Grundlage und Ausgangspunkt jeglicher Philosophie ist für Tschirnhaus die Erfahrung. Davon lässt er sich auch durch mathematische Fehler nicht abbringen.
Ehrenfried Walter Graf von Tschirnhaus (1651–1708)

Im Juni 1696 stellte Johann Bernoulli, Professor in Groningen, in den in Leipzig erscheinenden Acta Eruditorum den "scharfsinnigsten Mathematikern des ganzen Erdkreises" das folgende Problem: Wenn in einer verticalen Ebene zwei Punkte A und B gegeben sind, soll man dem beweglichen Punkte M eine Bahn AMB anweisen, auf welcher er von A ausgehend vermöge seiner eigenen Schwere in kürzester Zeit nach B gelangt.

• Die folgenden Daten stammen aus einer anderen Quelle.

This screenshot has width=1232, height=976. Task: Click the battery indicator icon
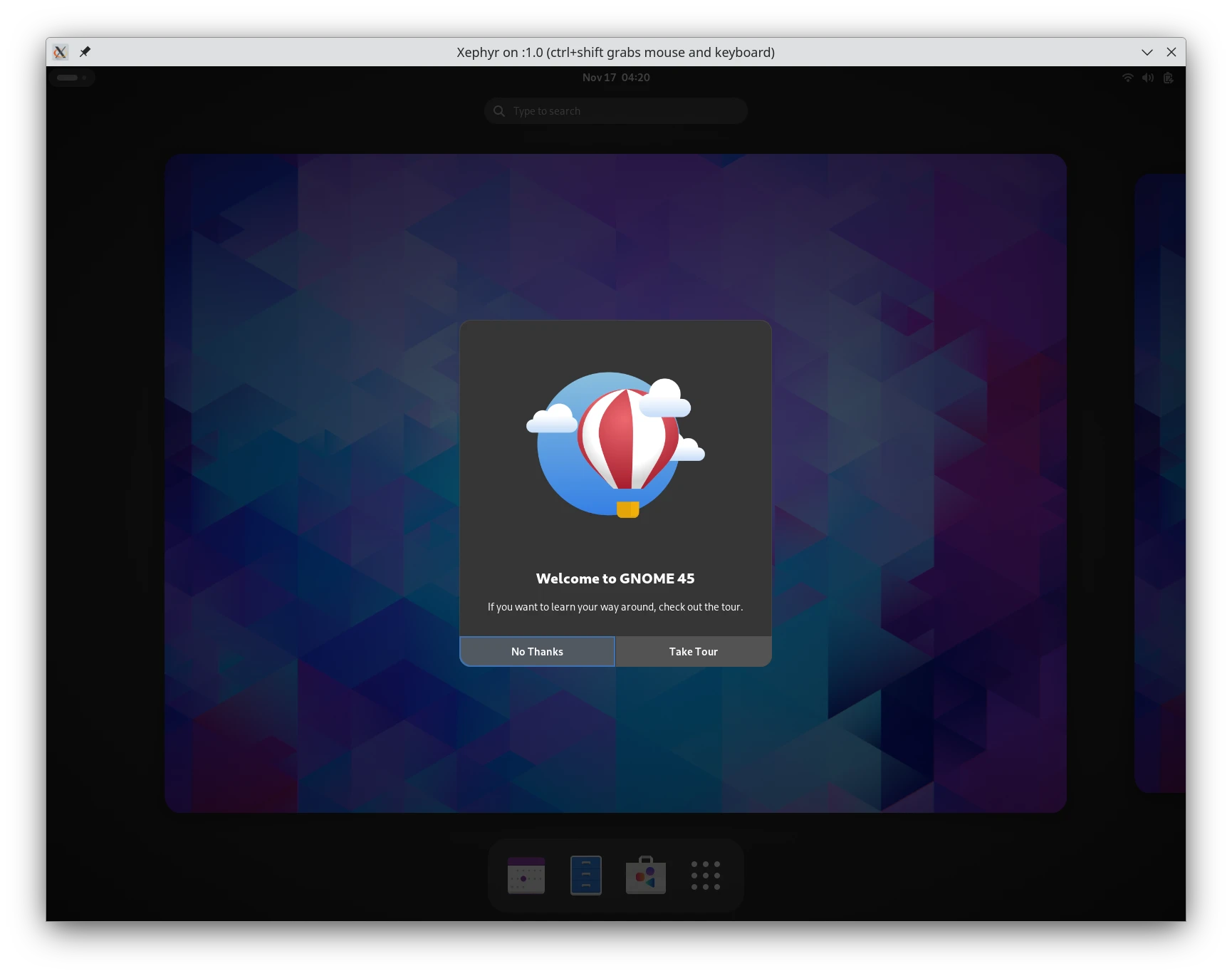coord(1168,78)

Gesucht ist also die so genannte Brachistochrone (brachistos = kürzeste, chronos = Zeit). Auch nach Verlängerung der Einreichungsfrist zeigte sich, dass nur wenige Mathematiker in der Lage waren, das Problem zu bewältigen: Gottfried Wilhelm Leibniz, Johann Bernoullis Bruder Jakob (der das Problem gleichzeitig noch verallgemeinerte), Isaac Newton (der seine Lösung anonym einreichte, aber an der Art des Lösungsverfahrens erkennbar war – ex ungue leonem, den Löwen von der Pranke her, wie Johann Bernoulli feststellte), Guillaume François Antoine de l'Hôpital und Ehrenfried Walter Graf von Tschirnhaus.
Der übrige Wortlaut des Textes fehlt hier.